Publicado en 15/05/2013 | Por Cristóbal Villalobos | Artículos, Comunicación, Política

El Partido Socialista se desmorona en taifas que batallan entre sí por el control del aparato. Carentes de ideas, tras el mayor desastre electoral de su historia, cada baronía guerrea por su cuenta agarrada al clavo ardiendo de alguna trasnochada pseudoideología, contradictoria, en la mayoría de las ocasiones, con los mismos principios del socialismo.

El Partido Popular, entre la espada de la crisis y la pared de Europa, se ve obligado a hacer lo que se supone que no debía hacerse, con contestados resultados que, esperemos, acaben por mejorar la terrible situación actual pero que, de momento, lo único que consiguen es confundir y desesperanzar a sus militantes y votantes.

Ante panorama desalentador, y la falta total de liderazgo, se ha producido una clara desafección política que, por otro lado, se veía venir de lejos. La situación, ya desde hace tiempo, la empezaron a aprovechar una serie de oportunistas, que siempre ven la forma de beneficiarse del dolor ajeno. De esta manera, estamos asistiendo al nacimiento de una izquierda mediática, fomentada y erigida en estandarte de los oprimidos por las televisiones, y de una derecha casposa que campea por debates y tertulias.

Ambas corrientes se caracterizan por una serie de condimentos comunes. En primer lugar, han surgido de forma artificial, fomentada por unos medios de comunicación que necesitan oyentes y telespectadores, para lo que necesitan espectáculo. La moderación, el buen juicio, no venden, por lo que los representantes de este nuevo populismo bordean los extremos ideológicos de forma peligrosa.

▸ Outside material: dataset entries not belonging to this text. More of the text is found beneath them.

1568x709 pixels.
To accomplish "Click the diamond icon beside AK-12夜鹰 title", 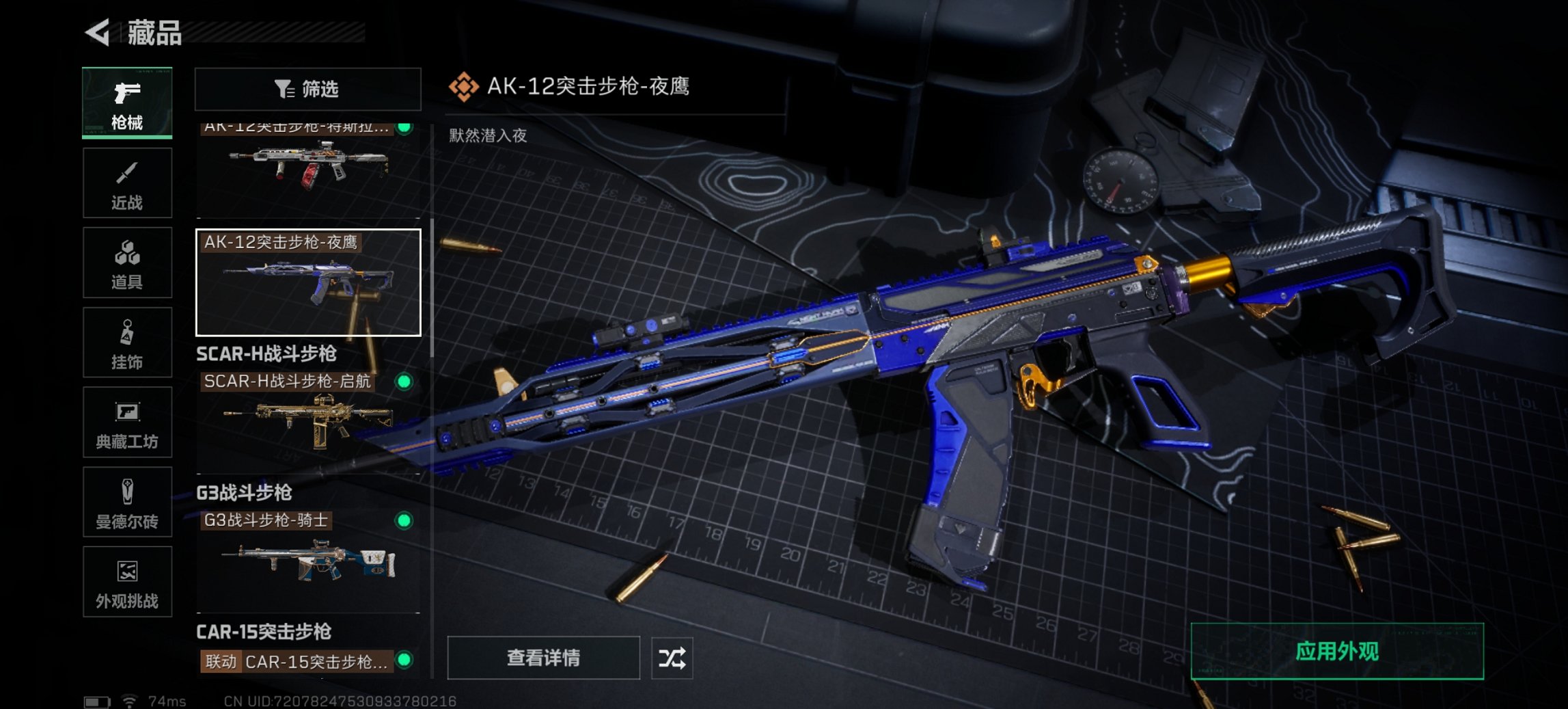I will pyautogui.click(x=464, y=88).
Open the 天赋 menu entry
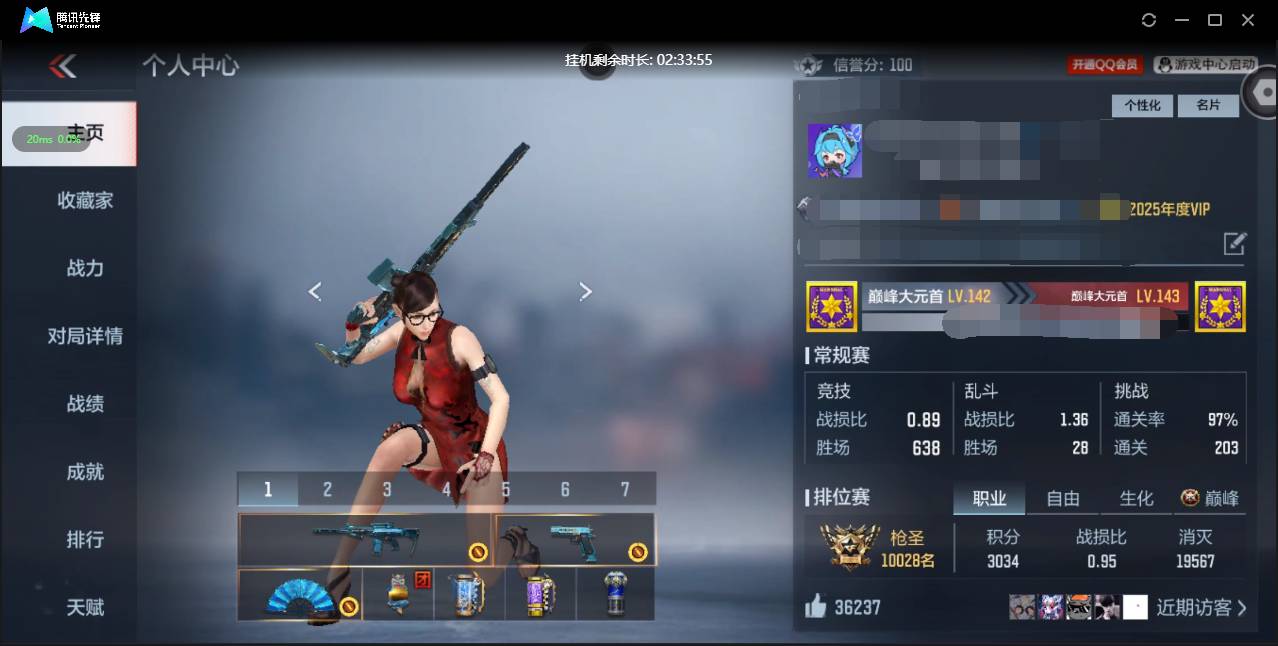Screen dimensions: 1278x646 click(85, 607)
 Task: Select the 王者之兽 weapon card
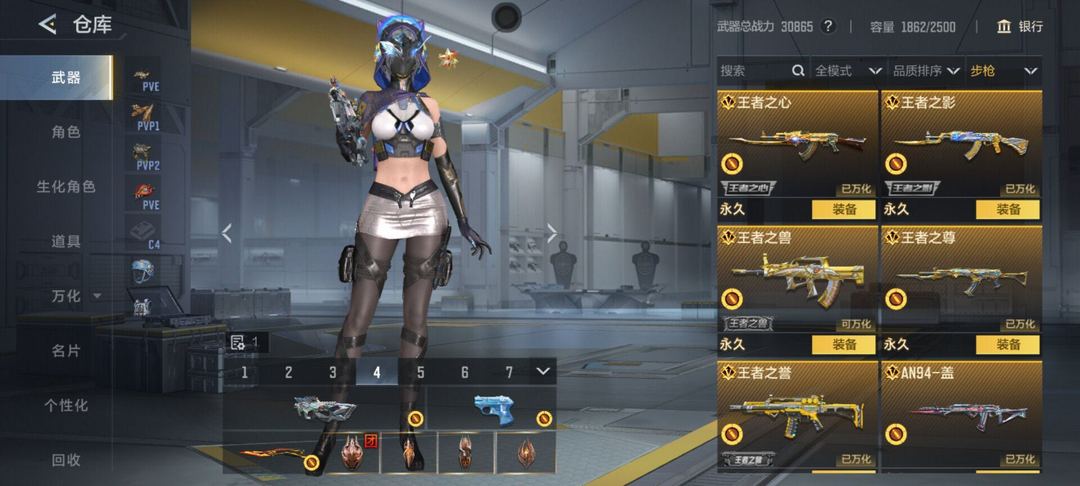point(797,280)
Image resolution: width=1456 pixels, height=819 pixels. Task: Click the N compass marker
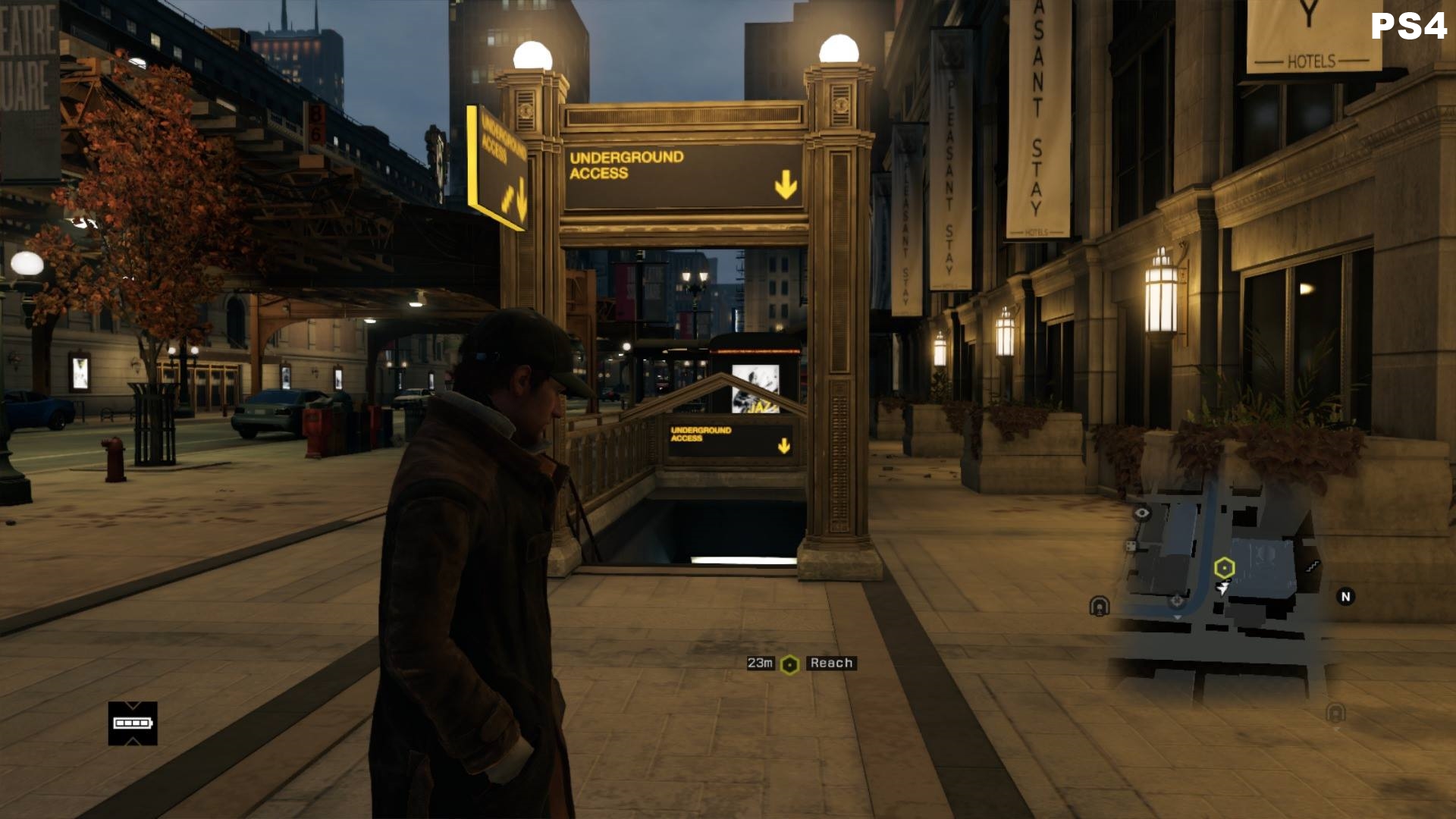coord(1345,597)
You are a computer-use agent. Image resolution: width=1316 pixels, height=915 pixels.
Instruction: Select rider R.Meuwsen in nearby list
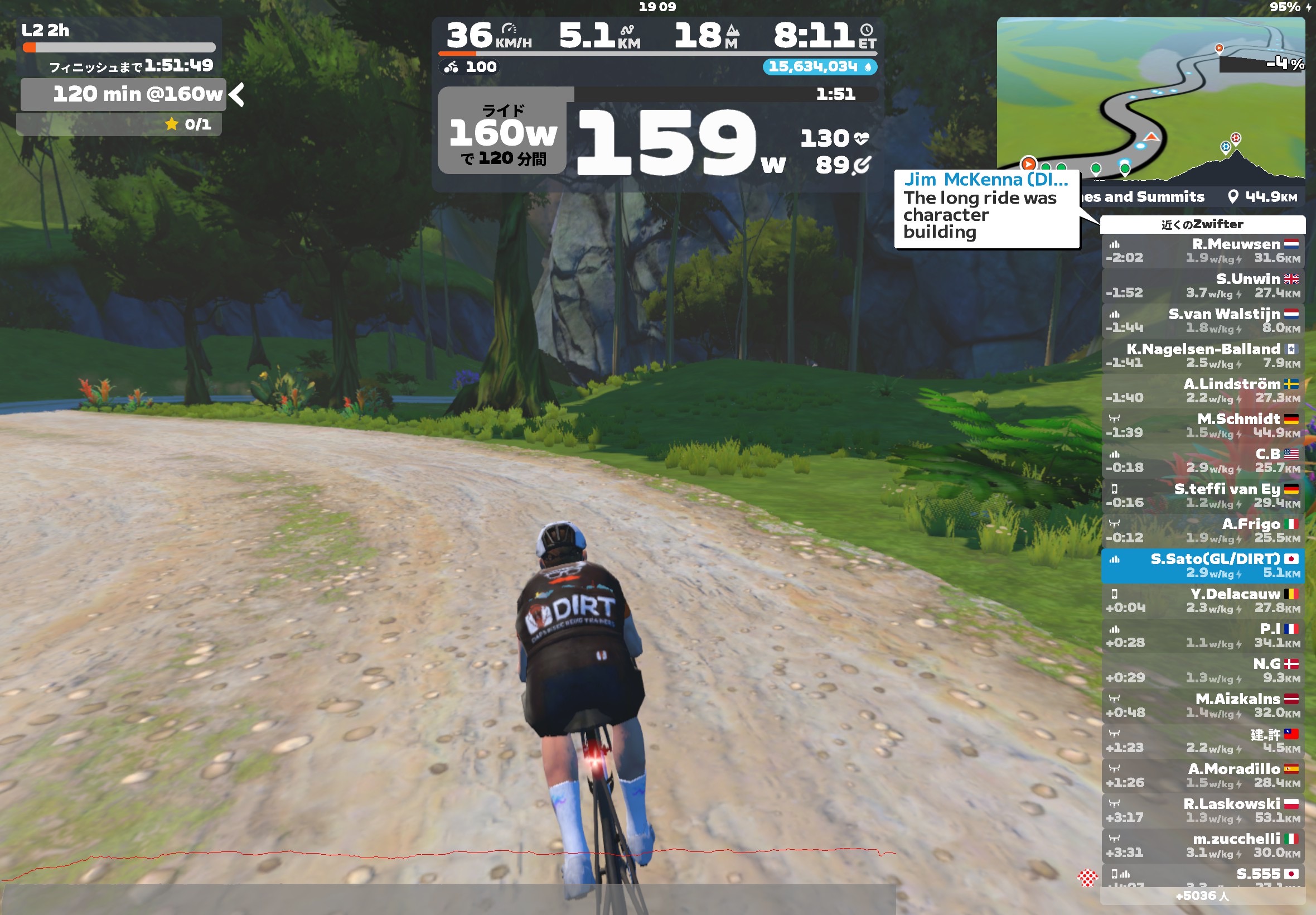[x=1203, y=251]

En segundo lugar, se caracterizan por la simplicidad intelectual e ideológica, con argumentos y posturas monolíticas que imposibilitan la búsqueda de soluciones en un debate política sano, verdaderamente democrático y civilizado. Sus discursos, aupados por el respaldo mediático, sólo nos llevan a la confrontación y a la violencia dialéctica, incluso puede que en algunas ocasiones a la propia violencia física.

Por último lugar, son productos lógicos de una época de crisis social, en la que los partidos tradicionales no son capaces de superar los problemas. Ha ocurrido antes, y puede que vuelva a ocurrir: ante la crisis del sistema se alza el populismo y la demagogia, ofreciendo fórmulas que sólo acaban por degenerar, aún más, la realidad. No es esta la regeneración democrática que necesitamos en estos momentos de inestabilidad y angustia.